## AIM OF THE EXERCISE
The required output is the lines below from the line containing "Kultur (107, 2342)" to the line containing "Allow and Continue (868, 1249)", inclusive, retyped exactly. No other lines belong in it.

## STORED DATA

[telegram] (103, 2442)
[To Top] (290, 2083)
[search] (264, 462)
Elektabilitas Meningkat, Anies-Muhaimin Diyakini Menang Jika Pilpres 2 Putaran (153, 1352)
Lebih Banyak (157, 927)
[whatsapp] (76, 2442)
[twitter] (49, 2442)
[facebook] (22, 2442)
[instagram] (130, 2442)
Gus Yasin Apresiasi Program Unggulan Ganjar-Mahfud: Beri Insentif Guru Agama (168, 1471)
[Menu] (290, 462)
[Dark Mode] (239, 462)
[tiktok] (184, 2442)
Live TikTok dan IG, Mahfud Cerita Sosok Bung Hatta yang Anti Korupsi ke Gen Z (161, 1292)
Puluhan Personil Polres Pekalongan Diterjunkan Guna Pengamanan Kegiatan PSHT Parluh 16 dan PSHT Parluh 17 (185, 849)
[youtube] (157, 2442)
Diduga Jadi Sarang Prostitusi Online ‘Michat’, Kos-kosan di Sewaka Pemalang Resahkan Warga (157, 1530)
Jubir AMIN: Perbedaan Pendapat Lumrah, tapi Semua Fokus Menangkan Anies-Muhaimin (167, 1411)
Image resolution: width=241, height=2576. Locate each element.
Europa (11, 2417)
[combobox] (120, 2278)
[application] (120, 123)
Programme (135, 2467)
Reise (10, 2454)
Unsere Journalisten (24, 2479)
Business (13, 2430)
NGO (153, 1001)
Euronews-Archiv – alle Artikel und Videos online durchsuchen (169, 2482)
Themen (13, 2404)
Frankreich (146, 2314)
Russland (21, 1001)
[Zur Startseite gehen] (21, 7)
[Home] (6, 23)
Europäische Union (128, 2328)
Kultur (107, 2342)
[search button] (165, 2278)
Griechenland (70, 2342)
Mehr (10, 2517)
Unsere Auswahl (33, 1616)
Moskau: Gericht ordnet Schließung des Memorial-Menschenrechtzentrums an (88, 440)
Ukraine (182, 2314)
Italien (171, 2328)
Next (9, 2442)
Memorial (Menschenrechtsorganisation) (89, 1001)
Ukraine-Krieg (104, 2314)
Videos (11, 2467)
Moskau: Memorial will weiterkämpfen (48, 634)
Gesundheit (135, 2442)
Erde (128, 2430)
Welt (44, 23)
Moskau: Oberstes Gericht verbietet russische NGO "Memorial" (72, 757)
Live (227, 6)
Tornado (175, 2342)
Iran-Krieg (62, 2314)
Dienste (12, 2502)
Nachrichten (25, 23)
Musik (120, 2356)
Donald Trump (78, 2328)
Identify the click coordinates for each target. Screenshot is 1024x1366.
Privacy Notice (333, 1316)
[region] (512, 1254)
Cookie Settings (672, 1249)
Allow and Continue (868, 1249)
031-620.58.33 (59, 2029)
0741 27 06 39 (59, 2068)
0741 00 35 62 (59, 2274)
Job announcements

## RESULT OF THIS EXERCISE
Kultur (107, 2342)
[search button] (165, 2278)
Griechenland (70, 2342)
Mehr (10, 2517)
Unsere Auswahl (33, 1616)
Moskau: Gericht ordnet Schließung des Memorial-Menschenrechtzentrums an (88, 440)
Ukraine (182, 2314)
Italien (171, 2328)
Next (9, 2442)
Memorial (Menschenrechtsorganisation) (89, 1001)
Ukraine-Krieg (104, 2314)
Videos (11, 2467)
Moskau: Memorial will weiterkämpfen (48, 634)
Gesundheit (135, 2442)
Erde (128, 2430)
Welt (44, 23)
Moskau: Oberstes Gericht verbietet russische NGO "Memorial" (72, 757)
Live (227, 6)
Tornado (175, 2342)
Iran-Krieg (62, 2314)
Dienste (12, 2502)
Nachrichten (25, 23)
Musik (120, 2356)
Donald Trump (78, 2328)
Identify the click coordinates for each target. Screenshot is 1024x1366.
Privacy Notice (333, 1316)
[region] (512, 1254)
Cookie Settings (672, 1249)
Allow and Continue (868, 1249)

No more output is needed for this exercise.